### WORK INSTRUCTIONS
Please repeat exactly the lines from the one containing "Open the https://salebot.pro/ link" through the last line of the records below, leaving out any pictures.

(Beginning of PROVIDED RECORDS)

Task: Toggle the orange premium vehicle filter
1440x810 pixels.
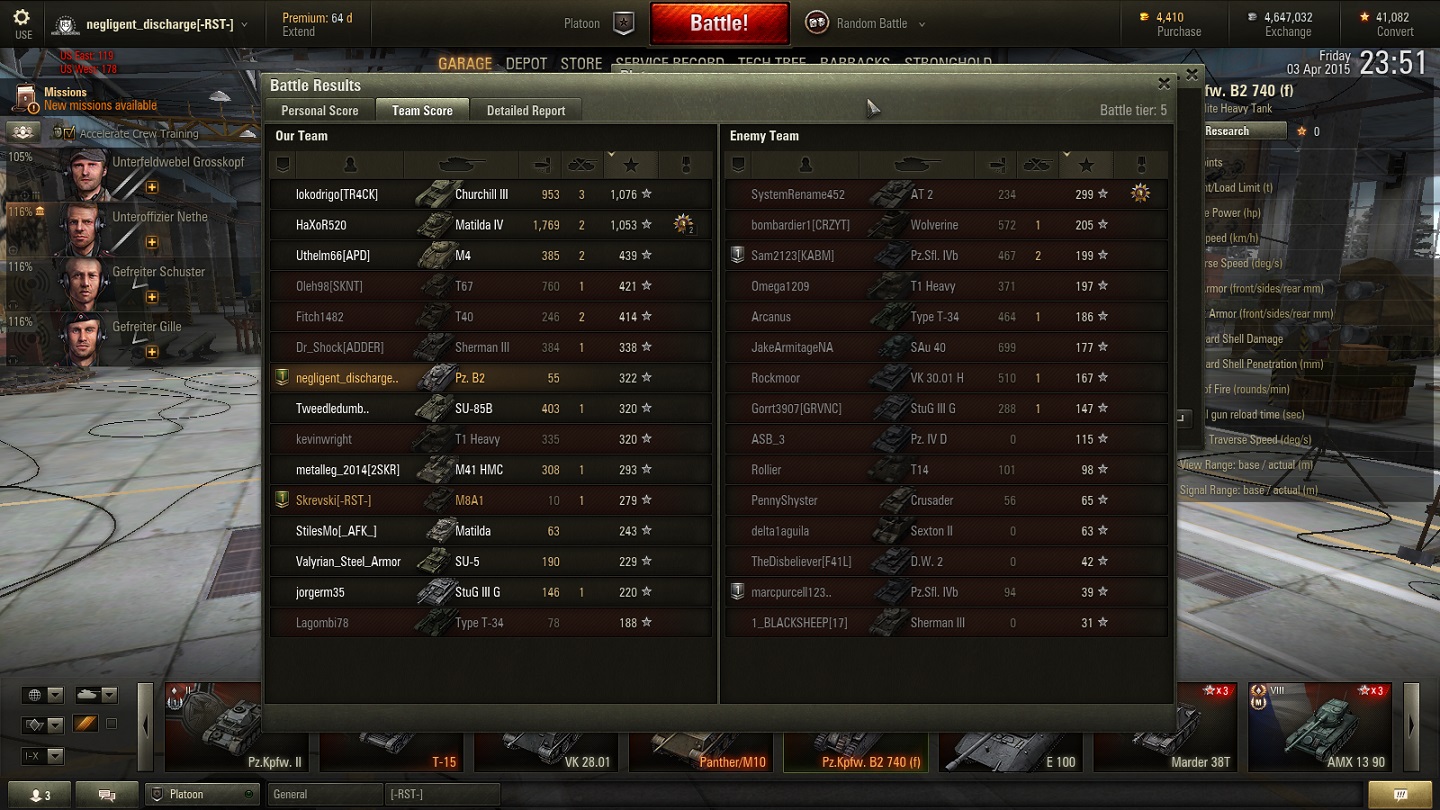Action: point(85,724)
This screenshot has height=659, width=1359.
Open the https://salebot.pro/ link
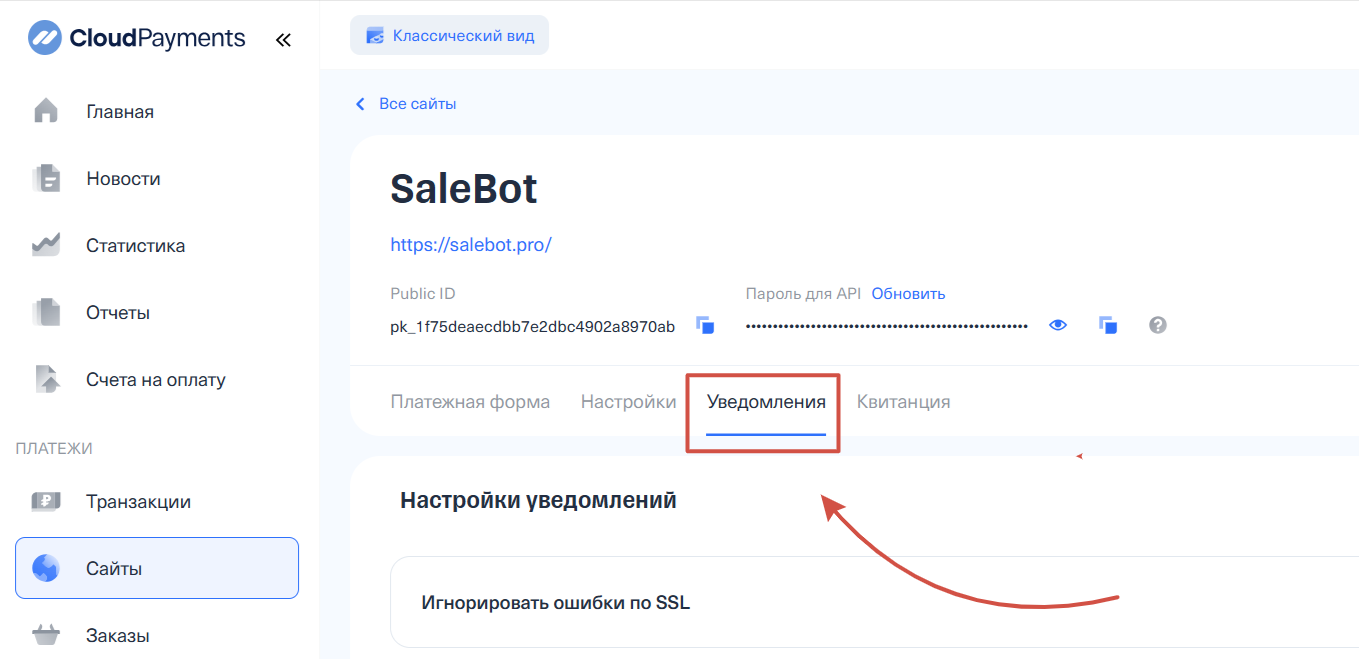pyautogui.click(x=470, y=245)
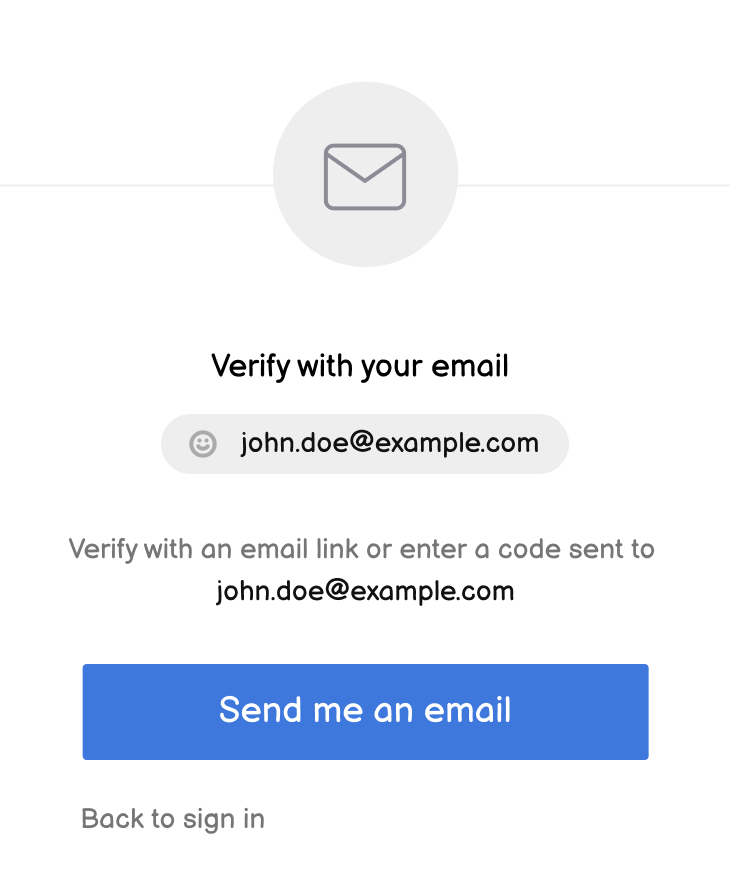Click the 'Verify with an email link' description

point(361,549)
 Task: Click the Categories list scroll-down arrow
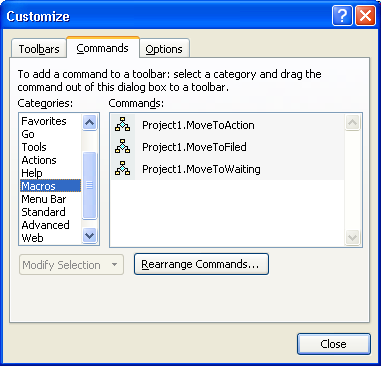click(x=89, y=236)
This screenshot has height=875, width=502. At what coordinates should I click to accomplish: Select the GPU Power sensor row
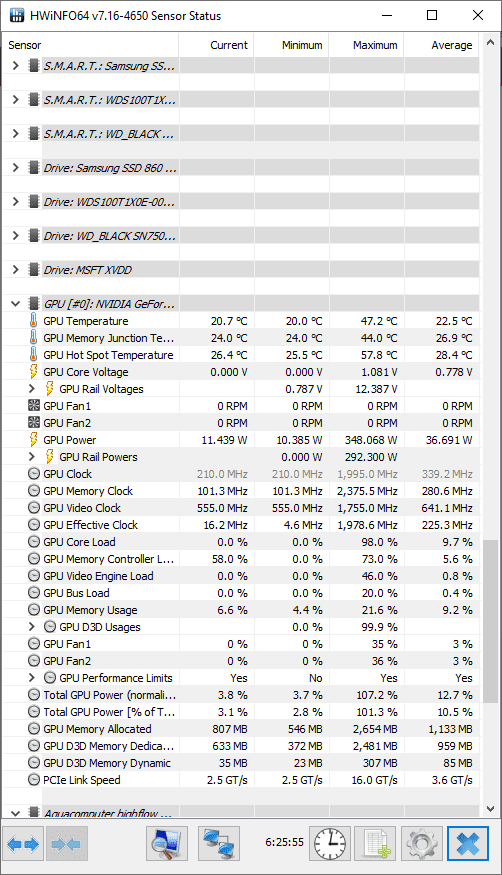pyautogui.click(x=240, y=440)
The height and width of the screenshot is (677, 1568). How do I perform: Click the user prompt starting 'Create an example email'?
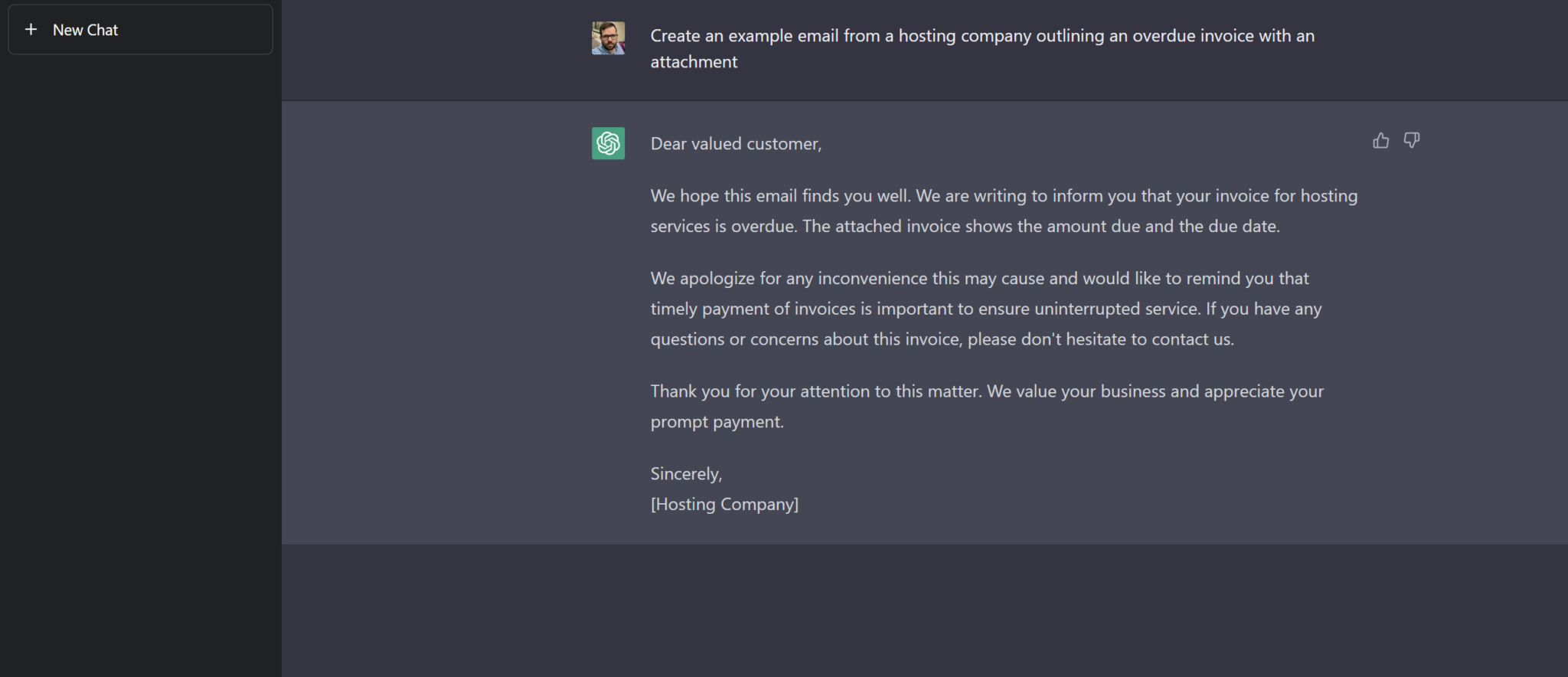(x=982, y=36)
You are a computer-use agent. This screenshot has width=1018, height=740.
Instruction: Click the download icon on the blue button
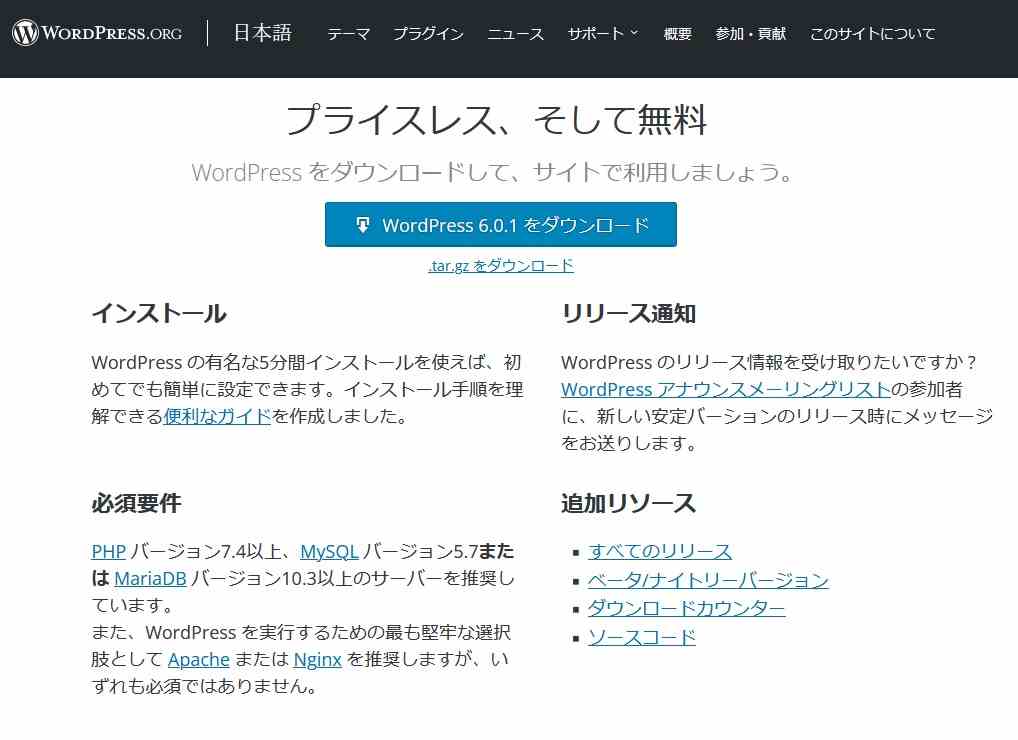click(x=362, y=224)
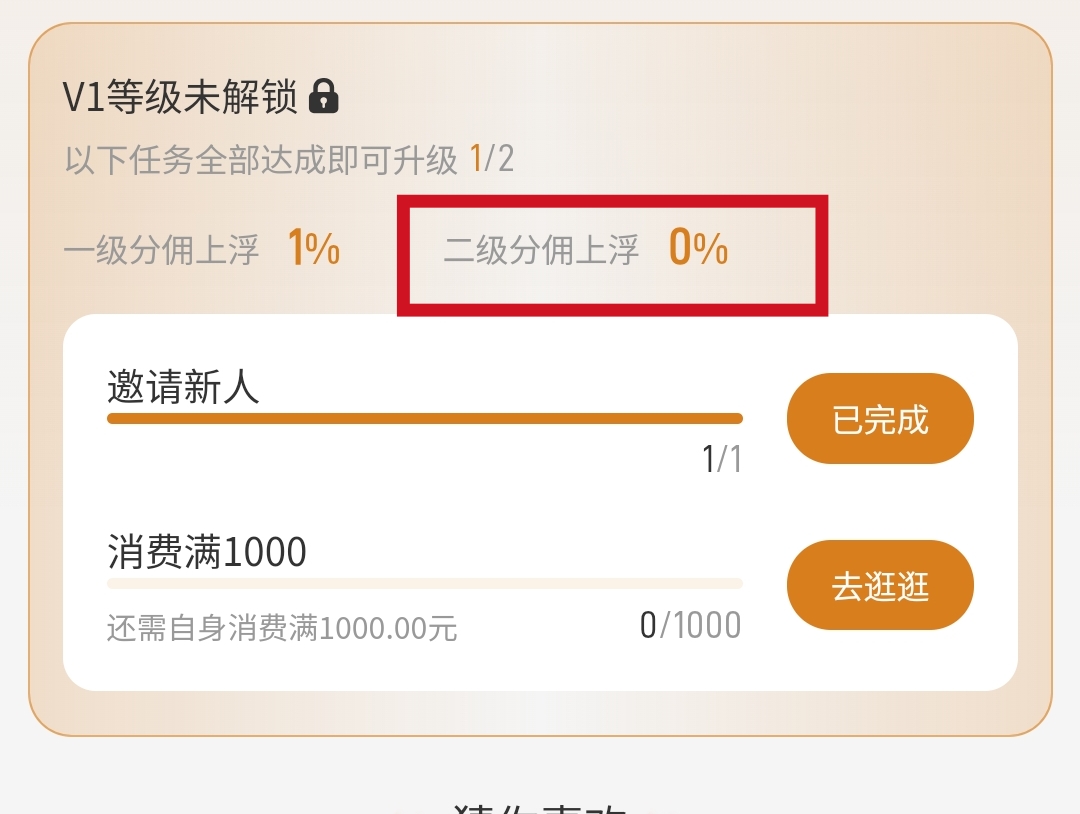
Task: Click the lock icon beside V1等级未解锁
Action: click(x=324, y=96)
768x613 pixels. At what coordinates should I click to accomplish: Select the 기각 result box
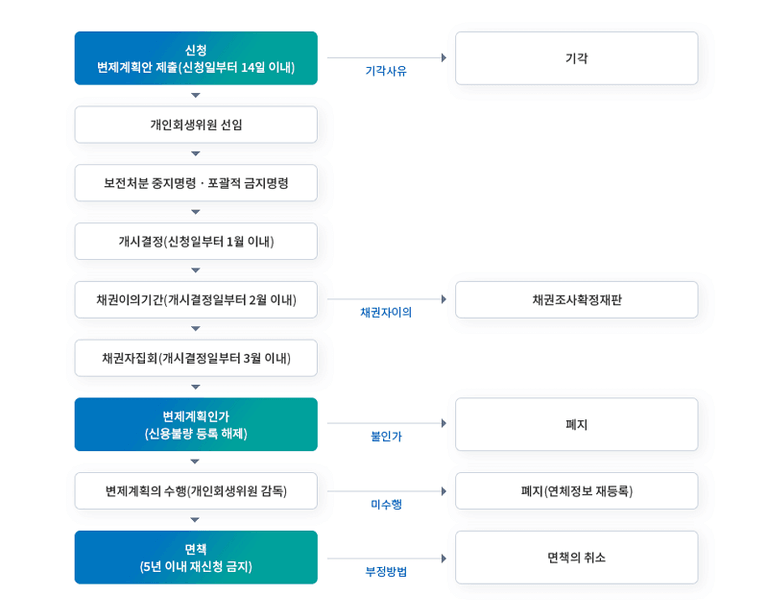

(End of PROVIDED RECORDS)

### RESPONSE AREA
Open the https://salebot.pro/ link
pyautogui.click(x=470, y=245)
Click the 'Verify with an email link' description

point(361,549)
 Task: Click the Categories list scroll-down arrow
click(x=89, y=236)
This screenshot has height=875, width=502. At what coordinates should I click to accomplish: Select the GPU Power sensor row
pyautogui.click(x=240, y=440)
The height and width of the screenshot is (677, 1568). How do I perform: Click the user prompt starting 'Create an example email'?
(x=982, y=36)
You are a computer-use agent. This screenshot has width=1018, height=740.
Instruction: Click the download icon on the blue button
click(x=362, y=224)
Task: Click the lock icon beside V1等级未解锁
Action: click(x=324, y=96)
768x613 pixels. At what coordinates should I click to accomplish: Select the 기각 result box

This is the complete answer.